30 Kasım 2014 Pazar

SAHİLDE DÜŞÜNÜRKEN


Bir yolculuktaydım sanki. Pencere yanını özellikle isteyip saatlerce camdan karanlığı seyretme isteği içinde. Etrafımda ayakkabılarını ve hatta çoraplarını çıkarmış umarsız teyzeler ve amcalar. Ve gürültü. Asla dinlenilmeyecek saçma sapan bir gürültü. Kendileri de bilmiyorlar ne konuştuklarını. Bir garsonun hesabı getirmesiyle sonuçlanmalı bu kuru kalabalık. Ya da ben bu dünyadan çekip çıkarmalıyım kendimi…
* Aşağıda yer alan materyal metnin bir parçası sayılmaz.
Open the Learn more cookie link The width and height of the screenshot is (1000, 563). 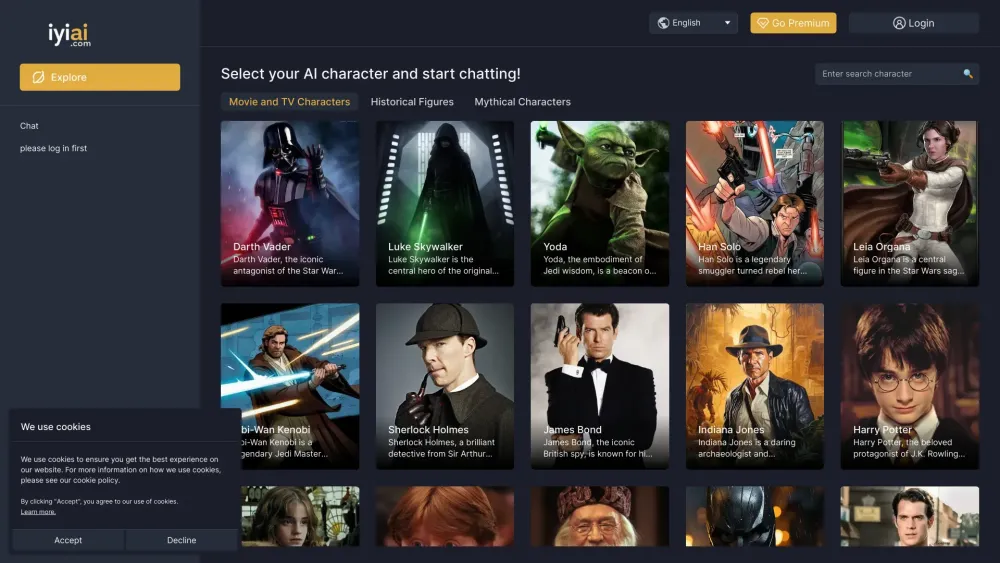coord(38,512)
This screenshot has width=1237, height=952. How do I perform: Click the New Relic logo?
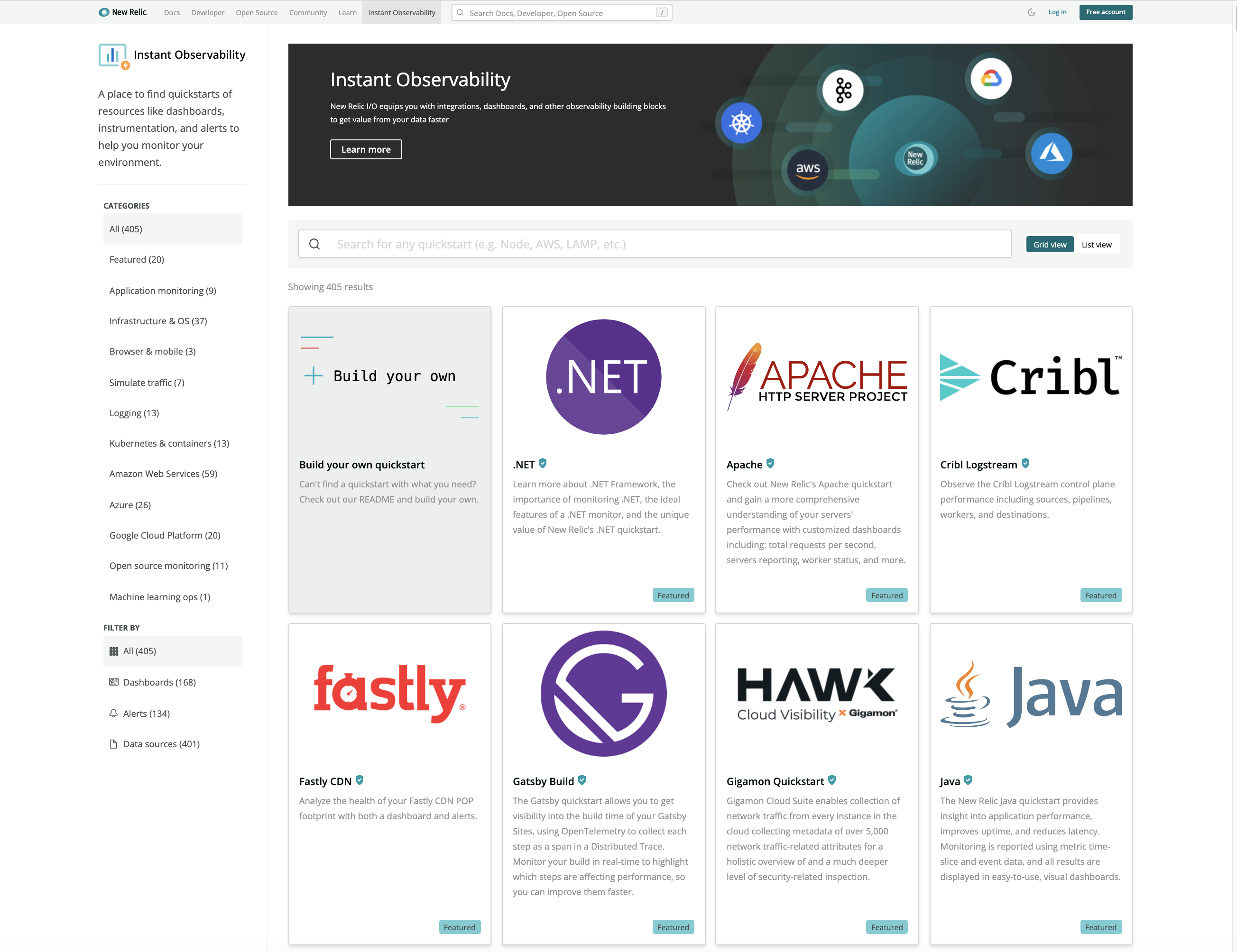tap(122, 12)
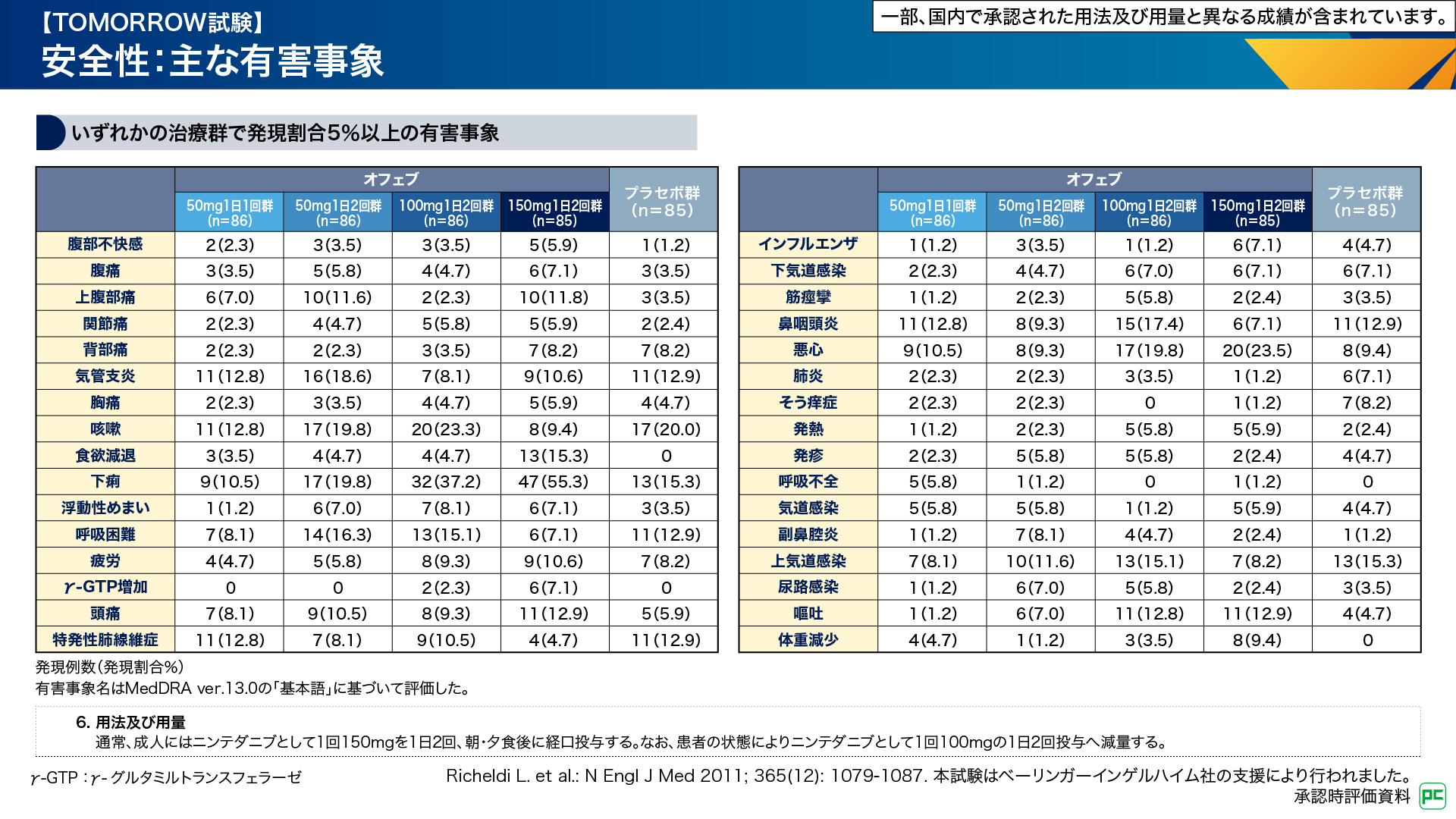Select the 腹部不快感 row label
1456x819 pixels.
click(105, 244)
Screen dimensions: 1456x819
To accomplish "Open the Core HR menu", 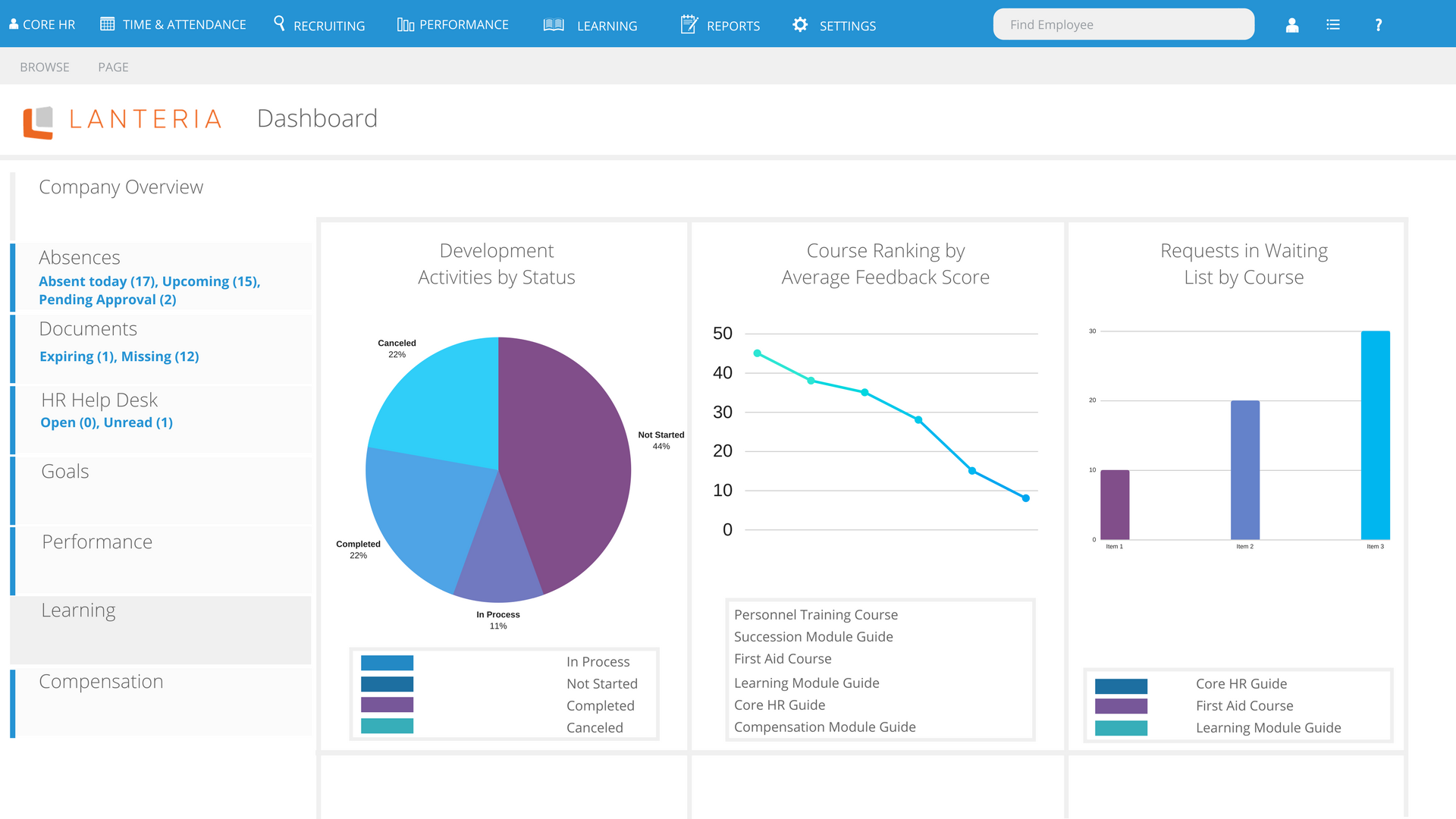I will (42, 24).
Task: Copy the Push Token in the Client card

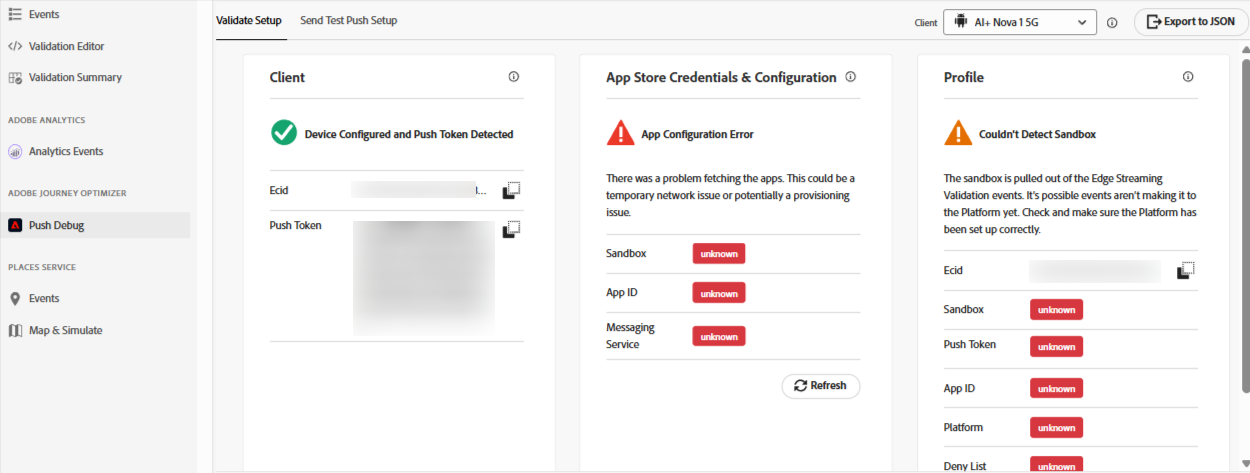Action: pyautogui.click(x=511, y=229)
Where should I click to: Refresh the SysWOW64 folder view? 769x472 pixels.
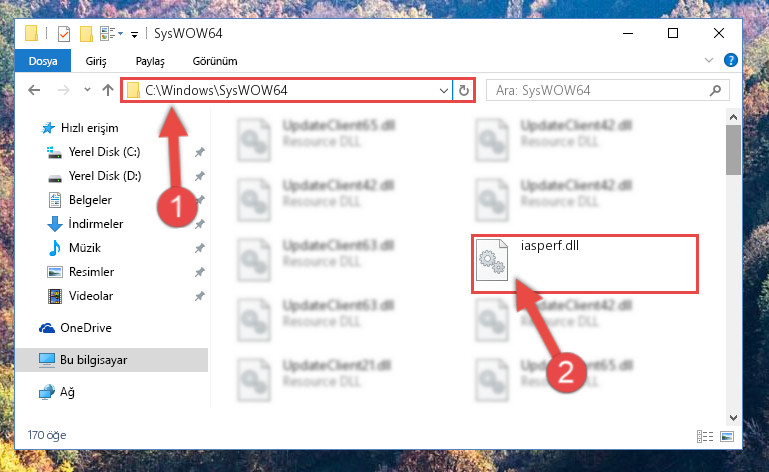463,90
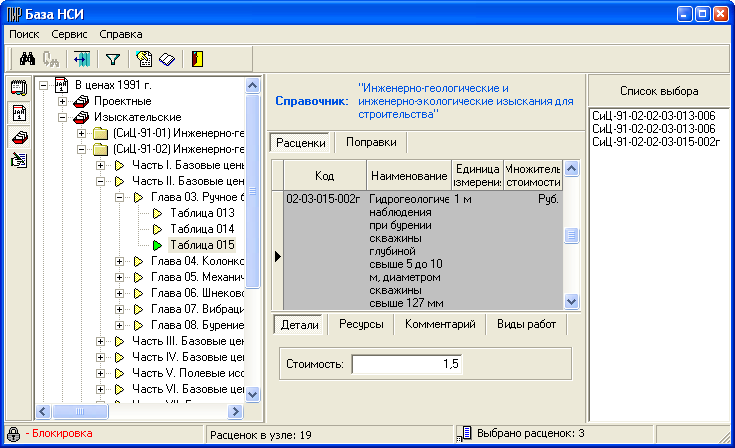The height and width of the screenshot is (448, 735).
Task: Click the open book icon in toolbar
Action: [166, 59]
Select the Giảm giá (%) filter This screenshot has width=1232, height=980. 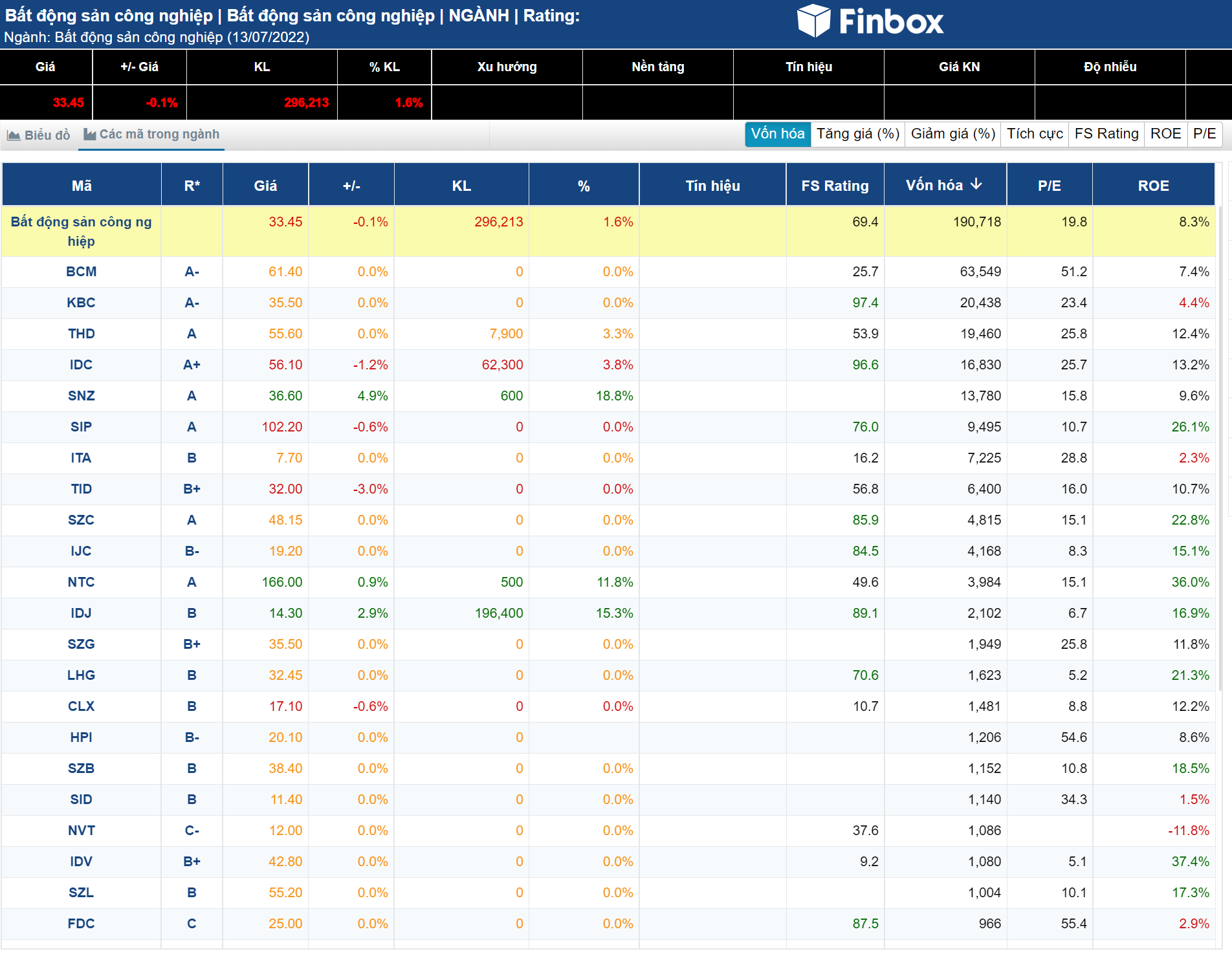pyautogui.click(x=952, y=134)

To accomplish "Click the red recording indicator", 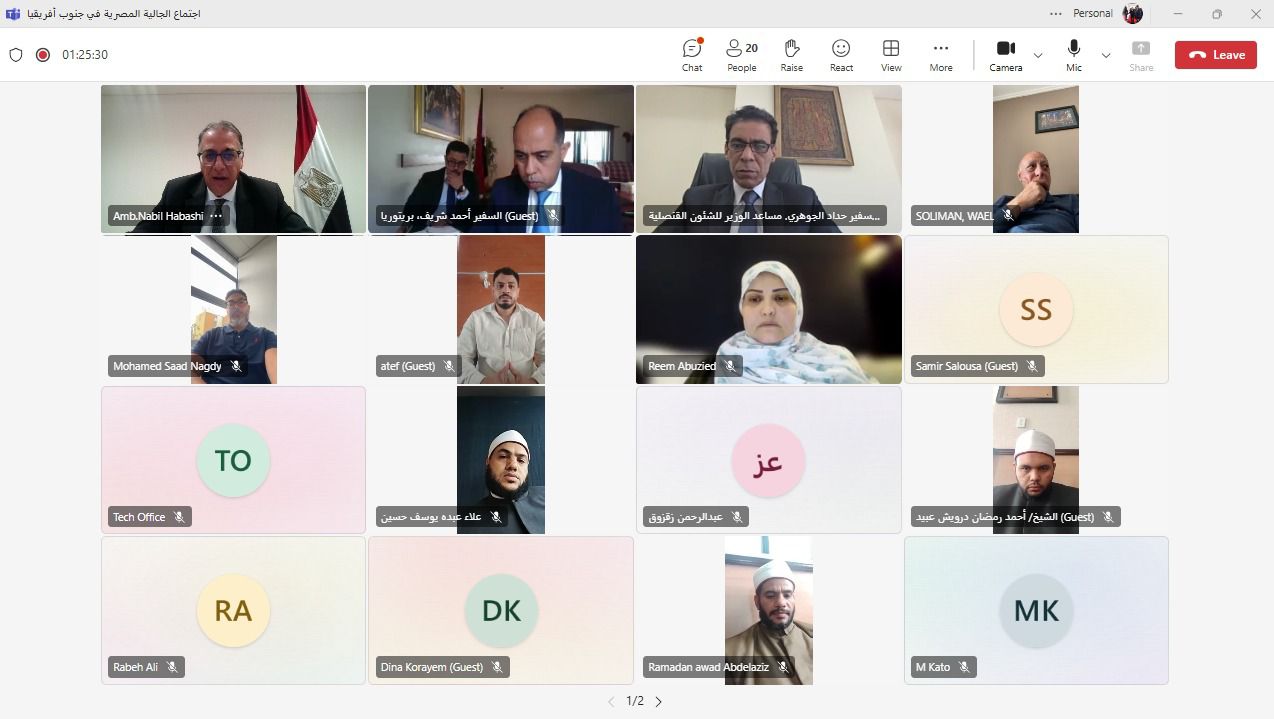I will pos(43,55).
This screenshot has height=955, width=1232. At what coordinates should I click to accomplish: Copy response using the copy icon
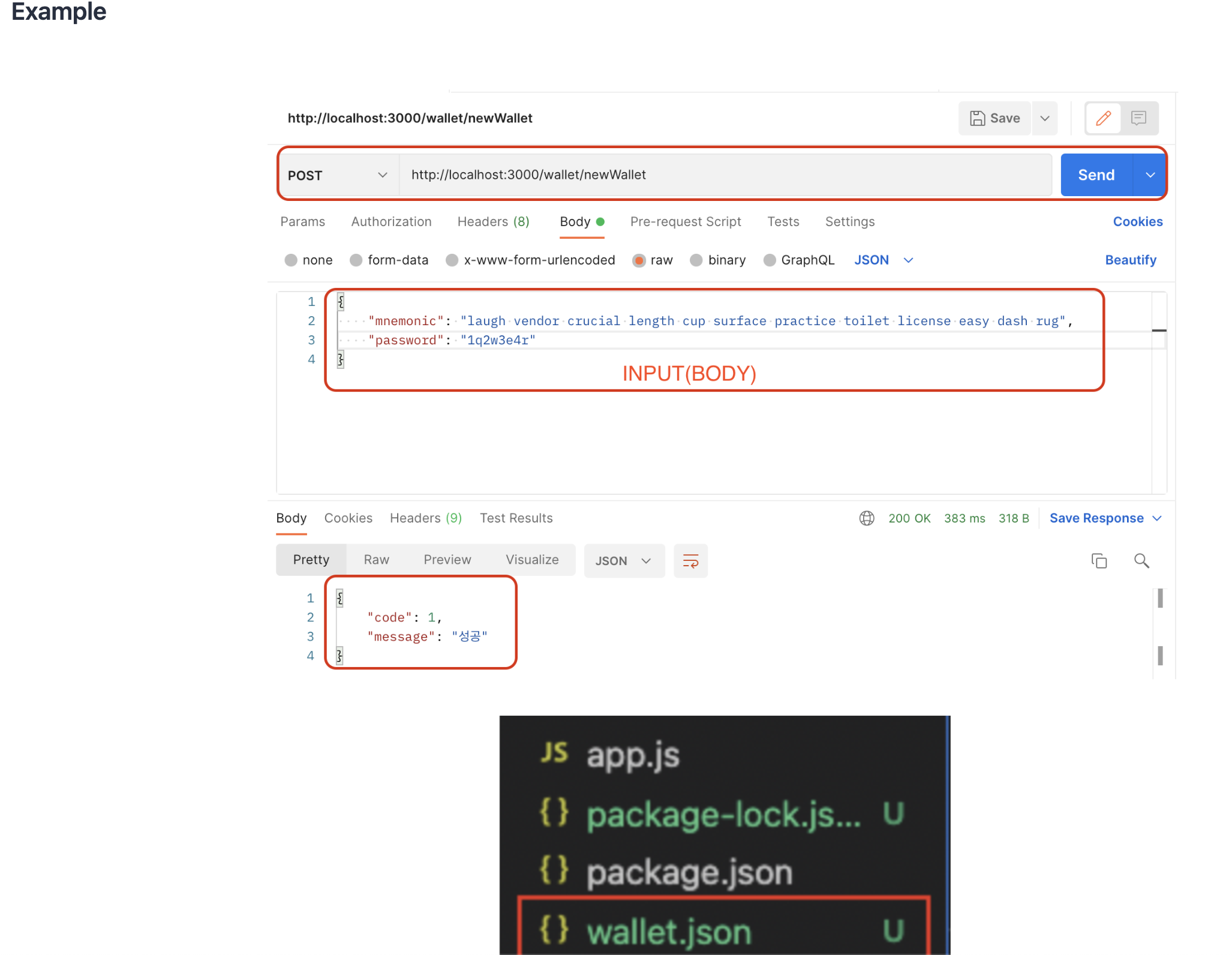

Bazen insan başka bir yerdedir ama kendini bambaşka bir yerde hisseder. Oralara gitmiş kadar olur. Gitmiş kadar sevinir ya da nefret eder. İşte öyle bir andayım. Bir sahilde, ufak bir çay bahçesinde oturmaktayım. Nane limon içiyorum. Kurtulamadığım bir gerginlik sarmış bütün vücudumu. Sahil ve çay atamıyor bunu üzerimden. Kendimi sahile bırakıyorum…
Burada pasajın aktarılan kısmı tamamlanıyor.